Constituency details
- Country: India
- Region: East India
- State: Bihar
- District: Supaul
- Established: 1977
- Abolished: 2008

= Kishunpur Assembly constituency =

Former constituency of the Bihar legislative assembly in India

Kishunpur Assembly constituency was an assembly constituency in Supaul district in the Indian state of Bihar.

As a consequence of the orders of the Delimitation Commission of India, Kishunpur Assembly constituency ceased to exist in 2010.

==Results==
===1977–2005===
In October 2005 and February 2005 state assembly elections Aniruddha Prasad Yadav of JD(U) won the Kishunpur assembly seat defeating his nearest rival Vijay Kumar Gupta of Congress and Bijay Kumar Gupta of LJP respectively.
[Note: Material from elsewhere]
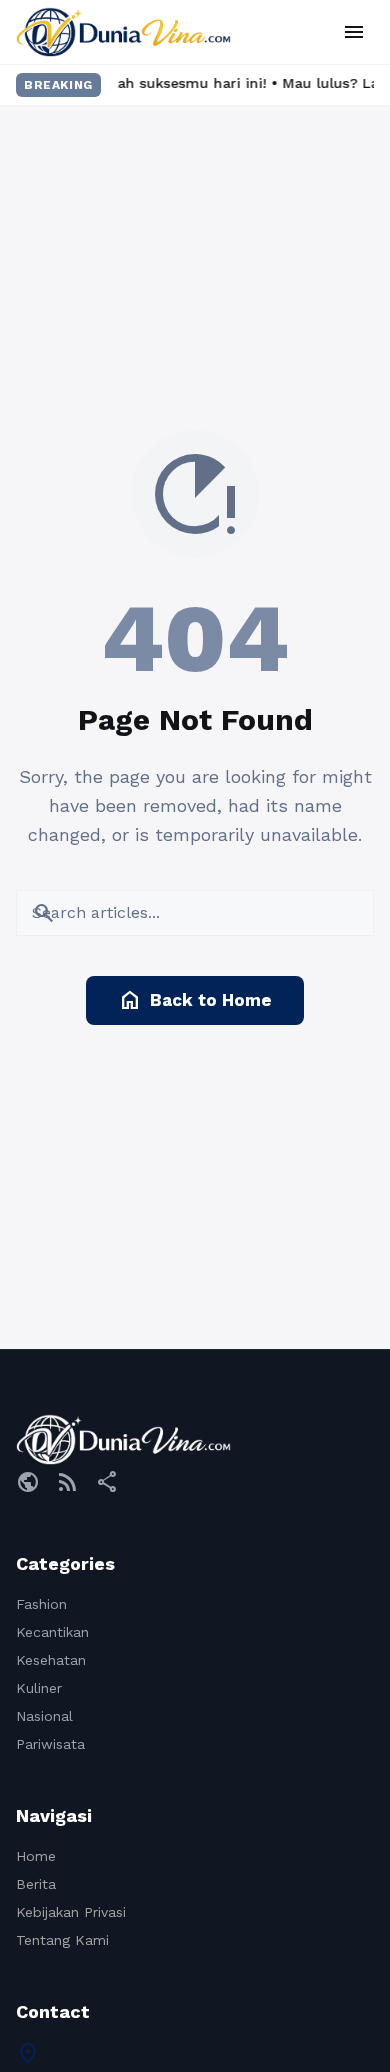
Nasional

Contests in most years were multi cornered but only winners and runners are being mentioned. Yaduwansh Kumar Yadav of RJD defeated Vijay Kumar Gupta of Congress in 2000. Vijay Kumar Gupta of Congress defeated Vinayak Prasad Yadav of JD in 1995. Vinayak Prasad Yadav of JD defeated Yaduvans Kumar Yadav of Congress. Vishwanath Gurmaita of Congress defeated Vinayak Prasad Yadav of LD in 1985 and Yadubans Kumar Yadav of Janata Party (Secular – Charan Singh) in 1980. Baidyanath Mehta of JP defeated Yamuna Prasad Mandal of Congress in 1977.